While she ultimately chose her school as the recipient of her Eagle project, she first was interested in building a prayer garden at her church. After several discussions, instead the church asked for help with another project and Gracie turned to a different organization with her prayer garden idea. That group declined at the last minute and left Gracie with a looming deadline and no service project. Scouts must complete the Eagle rank requirements and be approved by the review board prior to their 18th birthday. It was August and she was turning 18 toward the end of September.
“I quickly had to pivot,” she says. She turned to her cross country coach for assistance in brainstorming, and came up with the idea to make and install trail markers on the Mt. Vernon campus’s cross country trails.
The Mount Vernon cross country trail has four diverging trails, which until Gracie’s project were not clearly marked and could confuse unfamiliar runners. She made and installed different colored trail markers for each path. She cut wood planks; sanded, stained, and painted each; marked trails with spray paint and flags prior to installation; and organized a day of service where volunteers from her troop and cross country team helped screw the signs onto trees.
“It was nice to still do something that I was passionate about,” Gracie says.
Gracie’s merit badges included automotive maintenance, archery, roller skating, small boat sailing, forestry, climbing, and American cultures. She served at several levels of patrol leader as she moved up the scouting ranks.
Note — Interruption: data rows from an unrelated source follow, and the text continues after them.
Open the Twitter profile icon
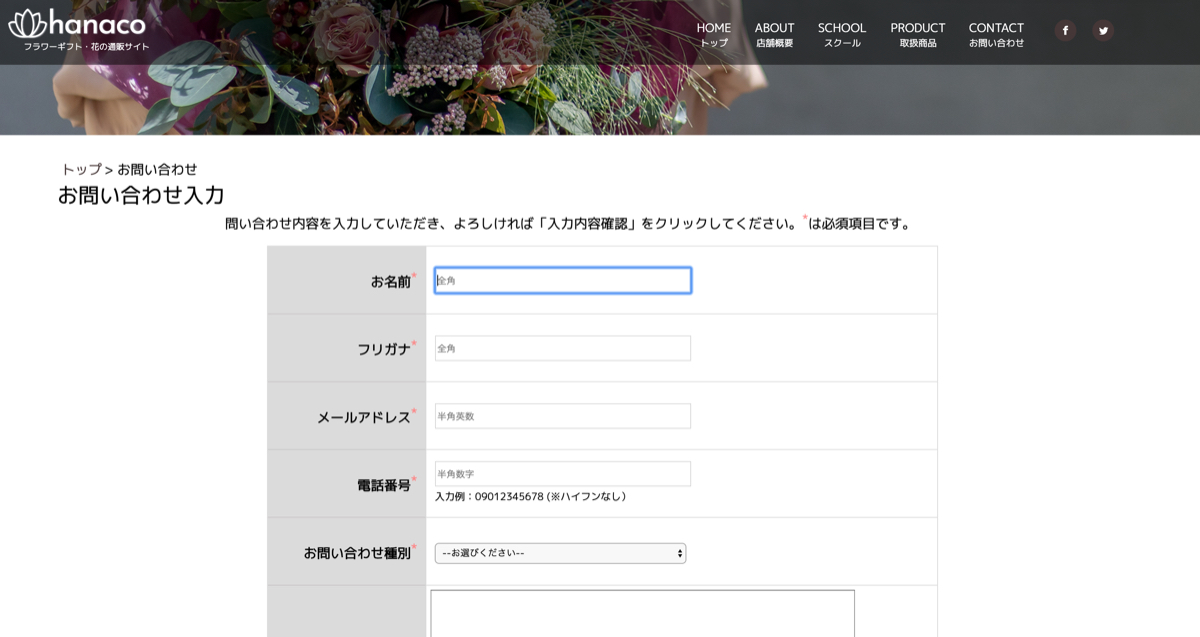 [1103, 31]
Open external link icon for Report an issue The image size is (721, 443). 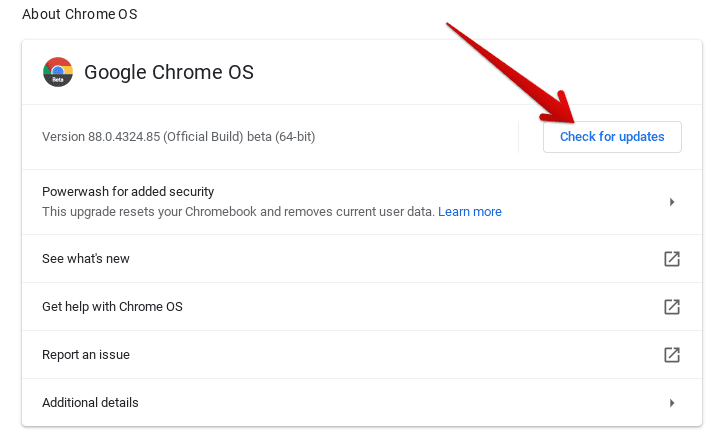click(672, 355)
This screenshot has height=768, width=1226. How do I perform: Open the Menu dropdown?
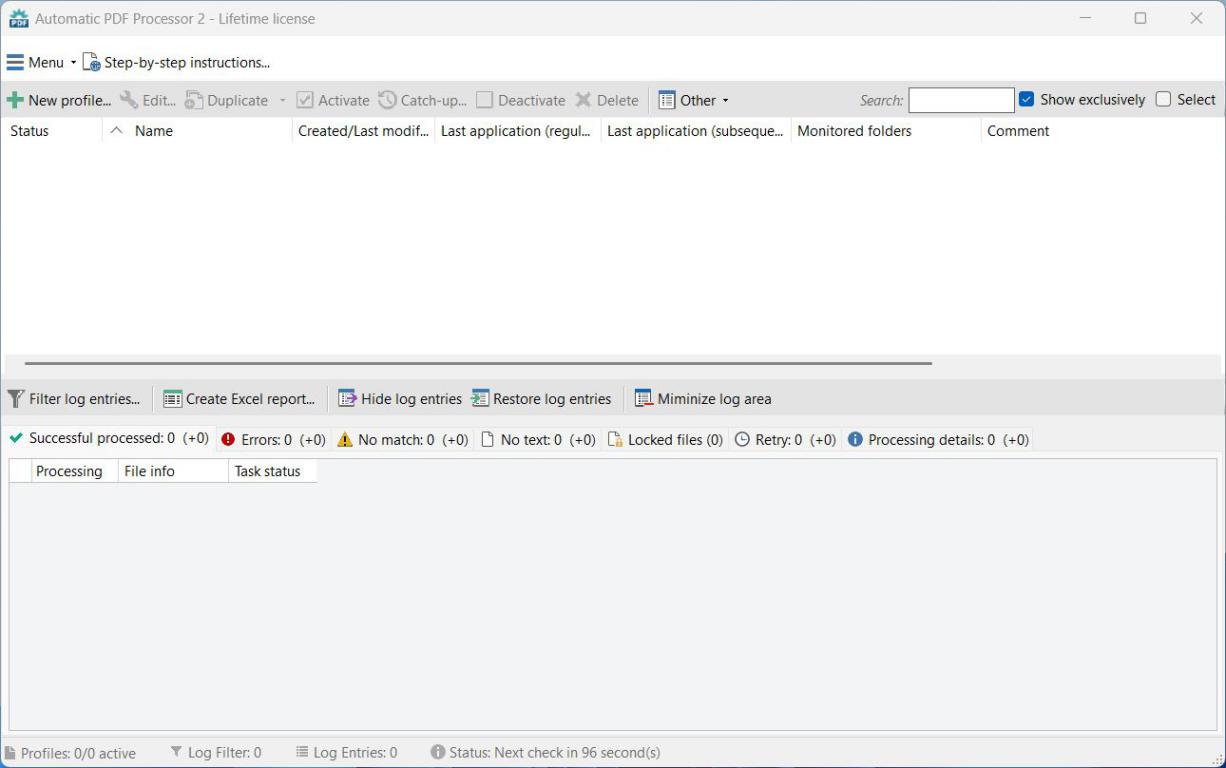click(40, 62)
Because of her tight deadline, Gracie had to be approved by the review board on her first pass. The review was a week before her 18th birthday. “I had a great group of people making sure I could make the finish line,” she says. These included her dad, troop leader, scoutmaster, and coach. They made sure everything was air tight and at the end of the review, Gracie was thrilled to hear the words, “Congratulations, you’re an Eagle Scout.”